Tuesday: I decided to conduct a little experiment to pass the time at work. I took 414 calls. 313 Customers said thank you. 101 did not.
Wednesday: Spent the entire evening working on an application form for a job I really want.
Thursday: I got told to "fuck off" by a customer at work. At the same time I probably earned about 30p. Every cloud...
Friday: I got paid. I also spent my entire lunch break on the phone to the Inland Revenue trying to get my emergency tax code removed. All my wages went on bills and I had to borrow £1.50 from my friend to pay for my lunch. Decided I really don't deserve to be poor. I always saw myself being quite well off, this financial crisis must surely be a temporary blip that will obviously rectify itself in the new year. When this does happen, I will be very generous with my wealth, and probably do the odd bit of charity work too.
Saturday: I got a rejection letter for the aforementioned Job I Really Want. To comfort myself, I watched an early episode of Columbo and had a lovely afternoon nap on the sofa. In the evening I watched X Factor with mild amusement as Simon Cowell credited Stevie Wonder for writing the awesome Lennon/McCartney song "We Can Work It Out", and Louis Walsh declared it "not a very well known". I decided I don't really care who wins now and really can't see any of the final four having a lasting career.
Sunday: Had a lovely day visiting my (very skinny) pregnant friend and her hilarious daughter, then called round to another friend's new house and left absolutely pig sick at the sheer gorgeousness of the entire abode.
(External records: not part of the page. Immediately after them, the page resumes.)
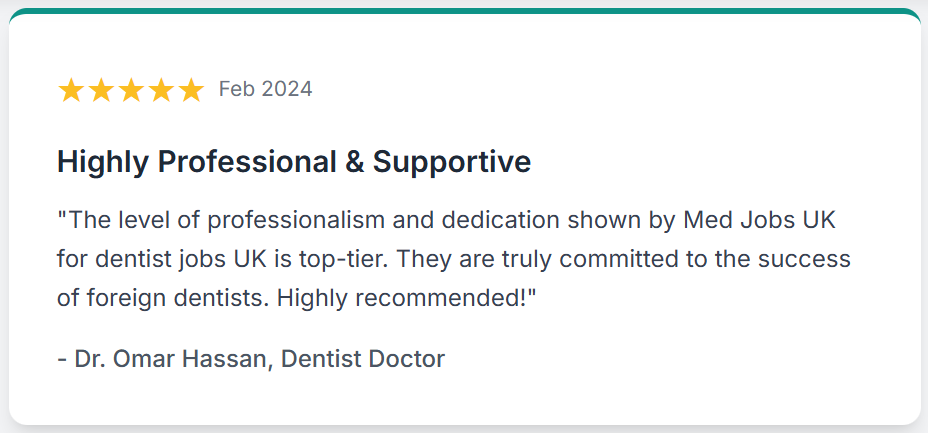Click the word Supportive in heading
This screenshot has height=433, width=928.
click(x=452, y=161)
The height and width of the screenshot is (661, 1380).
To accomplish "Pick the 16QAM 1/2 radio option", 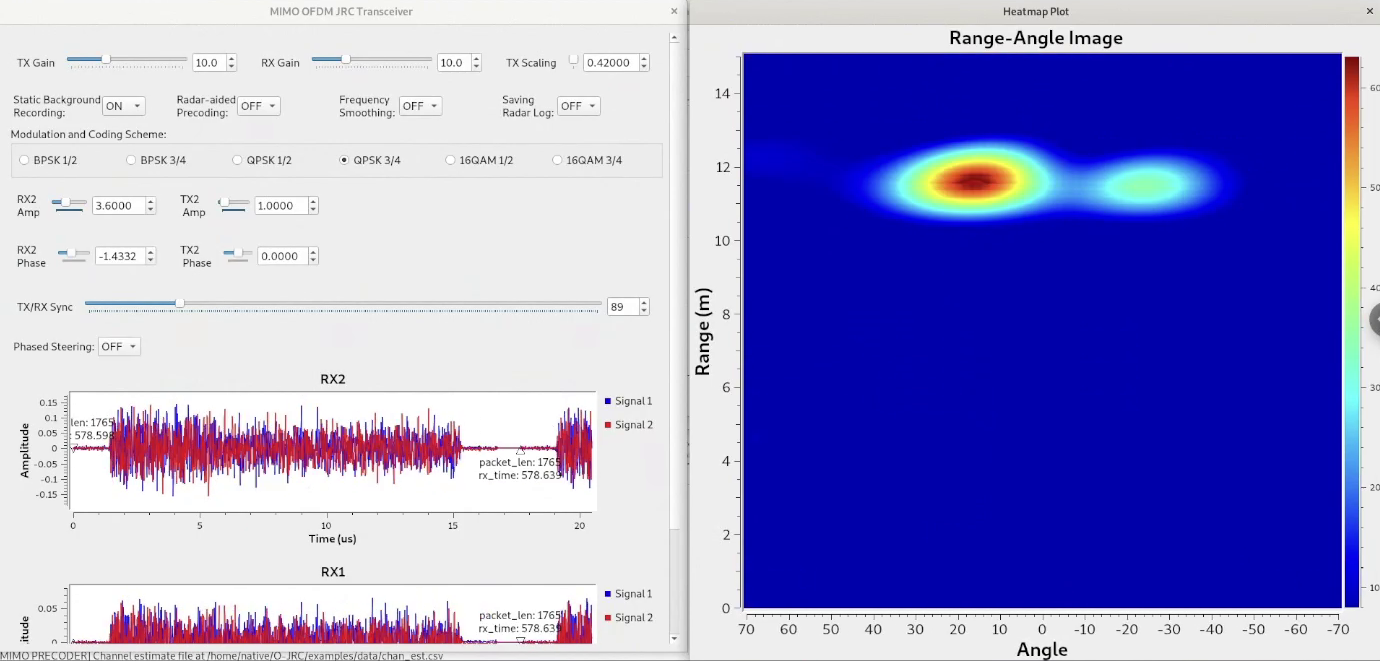I will click(451, 160).
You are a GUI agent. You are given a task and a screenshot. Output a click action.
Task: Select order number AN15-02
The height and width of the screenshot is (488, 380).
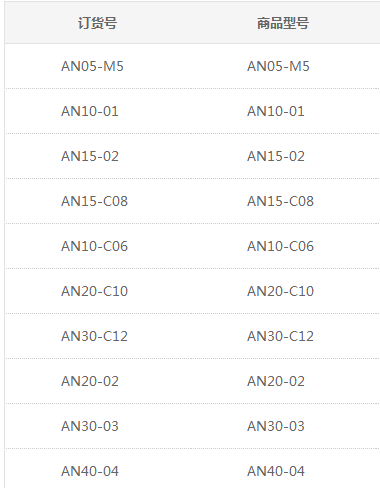pyautogui.click(x=90, y=156)
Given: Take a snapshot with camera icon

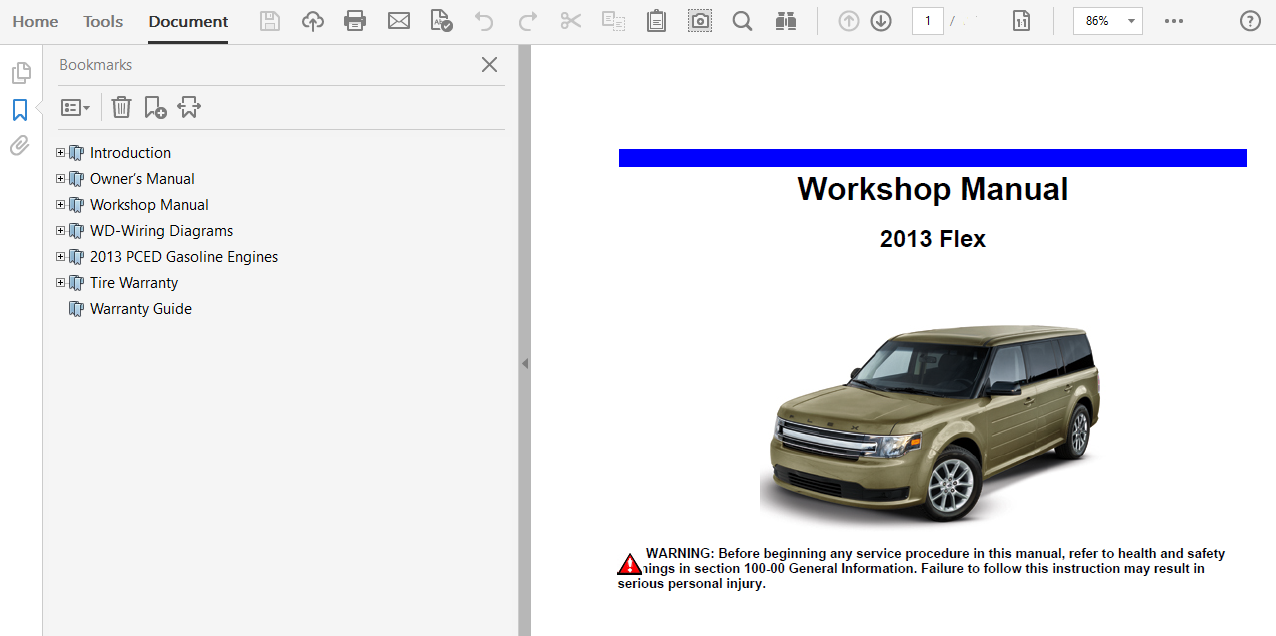Looking at the screenshot, I should point(700,21).
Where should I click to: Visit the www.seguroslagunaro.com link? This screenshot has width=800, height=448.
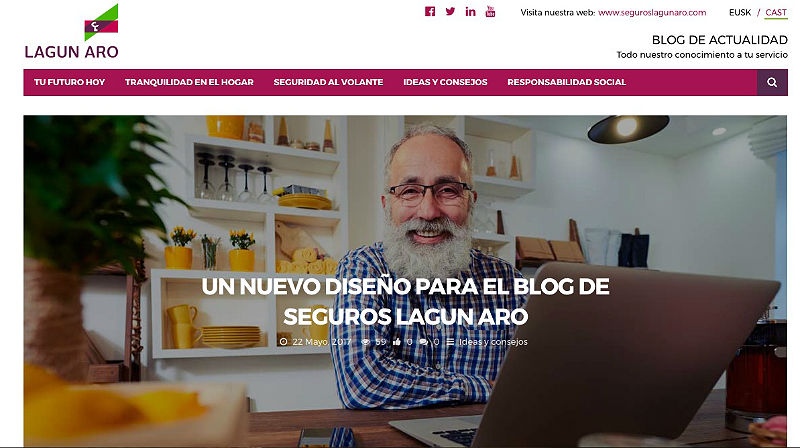[652, 12]
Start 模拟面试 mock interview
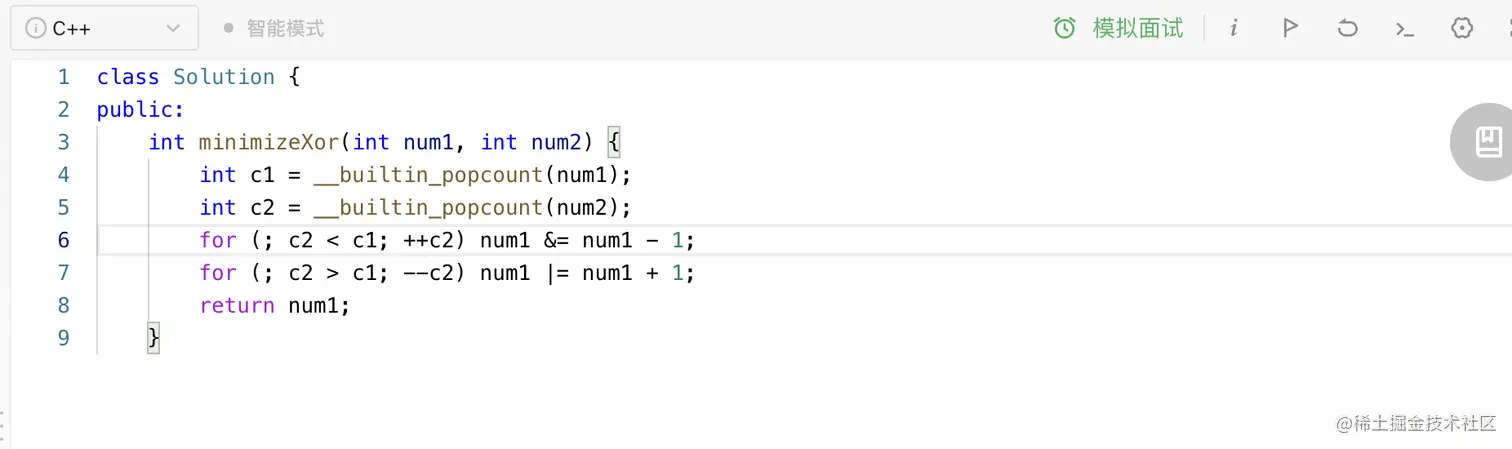The height and width of the screenshot is (449, 1512). pyautogui.click(x=1137, y=28)
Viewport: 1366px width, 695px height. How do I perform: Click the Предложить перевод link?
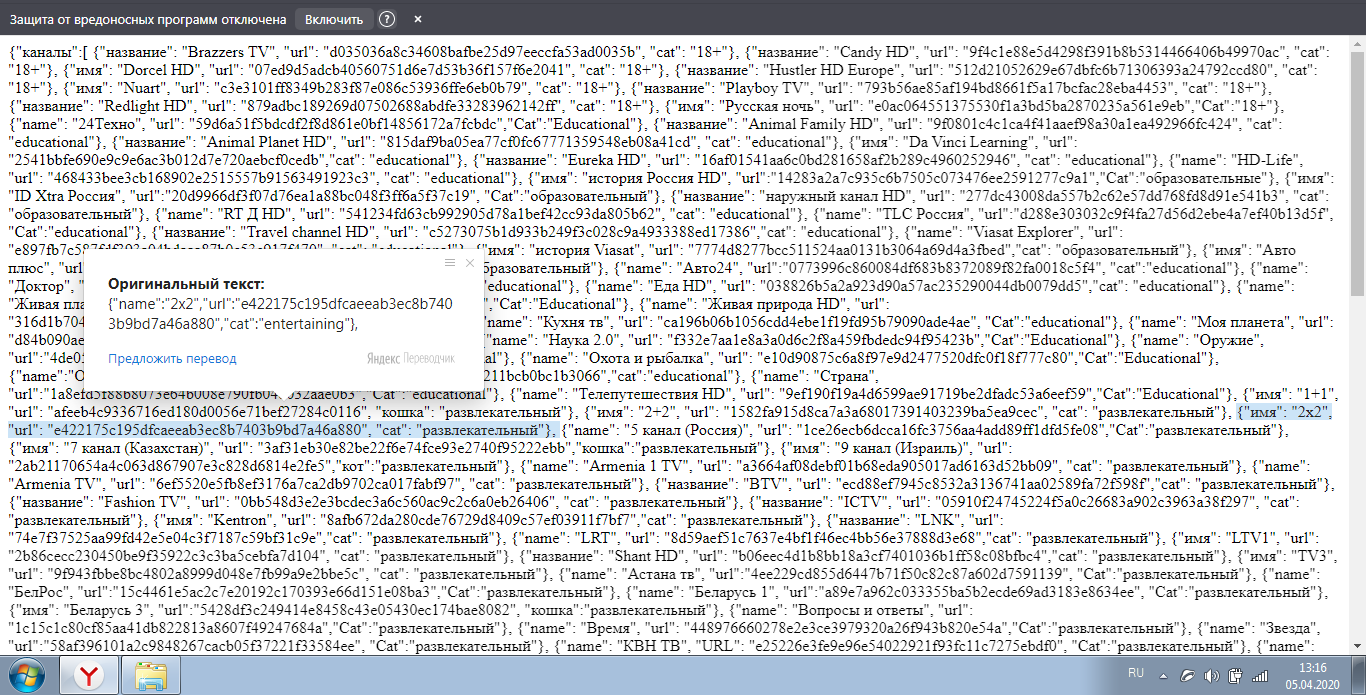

Got back to my own mouse-infested, unfinished money-pit of a house and felt thoroughly depressed.
Having looked back at this diary of events have just realised with absolute horror that I lead the life of an impoverished pensioner and starting tomorrow am going to relinquish control of this sorry state of affairs.
For starters I'm going to stop feeling sorry for myself, and expecting everyone else to pity me too*.
For the past month I have turned up to work looking like an absolute dog. I honestly could not care less that my crazy fringe has taken on a (more interesting) life of its own, and excessive comfort eating has caused an outbreak of spots of teenage proportions, which I then spend most of the day picking just to pass the time.
Obviously the key to my future wealth rests on the book deal that I'm never going to secure whilst I'm not actually writing anything.
So in the morning, I shall be digging out my make up bag (I must have a proper think about where I left it), making myself look half presentable to be not thanked by another hundred members of the public who can't see me anyway, in the hope that if I look a bit more with it, I might feel a bit more with it. And when I get home, I am going to start some work on my book.
*Naturally I am allowed to take this all back at a later date.